# Supplied data:
+---+
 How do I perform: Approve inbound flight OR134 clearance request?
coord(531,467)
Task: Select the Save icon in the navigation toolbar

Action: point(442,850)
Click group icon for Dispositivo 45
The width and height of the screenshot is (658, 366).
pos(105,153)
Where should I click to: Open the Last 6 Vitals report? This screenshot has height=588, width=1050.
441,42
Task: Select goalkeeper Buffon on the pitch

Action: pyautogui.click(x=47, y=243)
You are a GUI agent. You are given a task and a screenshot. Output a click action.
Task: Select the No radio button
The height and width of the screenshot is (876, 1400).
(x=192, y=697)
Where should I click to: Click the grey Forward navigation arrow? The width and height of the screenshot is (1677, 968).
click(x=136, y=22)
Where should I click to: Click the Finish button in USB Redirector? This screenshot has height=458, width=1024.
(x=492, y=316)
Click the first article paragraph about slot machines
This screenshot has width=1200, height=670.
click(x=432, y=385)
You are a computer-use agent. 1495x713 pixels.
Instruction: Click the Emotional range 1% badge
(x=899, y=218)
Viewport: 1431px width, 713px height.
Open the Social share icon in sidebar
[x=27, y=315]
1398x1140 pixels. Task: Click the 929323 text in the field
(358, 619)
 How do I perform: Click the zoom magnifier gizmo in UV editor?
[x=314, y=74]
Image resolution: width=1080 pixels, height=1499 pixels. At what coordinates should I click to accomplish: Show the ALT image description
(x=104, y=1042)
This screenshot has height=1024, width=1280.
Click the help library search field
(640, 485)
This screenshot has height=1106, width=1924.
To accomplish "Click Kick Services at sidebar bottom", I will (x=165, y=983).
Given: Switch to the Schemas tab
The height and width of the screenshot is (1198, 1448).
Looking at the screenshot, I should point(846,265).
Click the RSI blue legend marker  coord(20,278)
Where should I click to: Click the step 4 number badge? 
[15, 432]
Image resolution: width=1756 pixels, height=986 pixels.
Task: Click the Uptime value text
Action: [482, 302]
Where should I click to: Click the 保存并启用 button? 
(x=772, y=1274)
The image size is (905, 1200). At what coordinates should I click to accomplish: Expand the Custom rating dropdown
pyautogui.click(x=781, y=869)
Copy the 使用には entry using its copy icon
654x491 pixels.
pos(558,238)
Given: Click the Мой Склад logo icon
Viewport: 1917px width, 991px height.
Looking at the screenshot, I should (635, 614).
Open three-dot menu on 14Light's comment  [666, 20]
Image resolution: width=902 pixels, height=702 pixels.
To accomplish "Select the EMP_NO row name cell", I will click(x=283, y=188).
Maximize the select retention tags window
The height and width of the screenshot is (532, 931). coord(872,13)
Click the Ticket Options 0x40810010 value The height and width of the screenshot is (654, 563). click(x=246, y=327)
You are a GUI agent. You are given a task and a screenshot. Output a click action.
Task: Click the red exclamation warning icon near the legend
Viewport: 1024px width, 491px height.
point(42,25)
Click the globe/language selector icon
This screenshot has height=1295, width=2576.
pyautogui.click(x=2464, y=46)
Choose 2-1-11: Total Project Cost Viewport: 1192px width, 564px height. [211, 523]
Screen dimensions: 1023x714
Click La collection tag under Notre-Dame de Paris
+---+
# Written problem:
Pull out each line in the records above that contains the string "badge". The match is case-sensitive.

# Written reply:
Instruction: Click the Emotional range 1% badge
Where should I click to: Click the step 4 number badge? 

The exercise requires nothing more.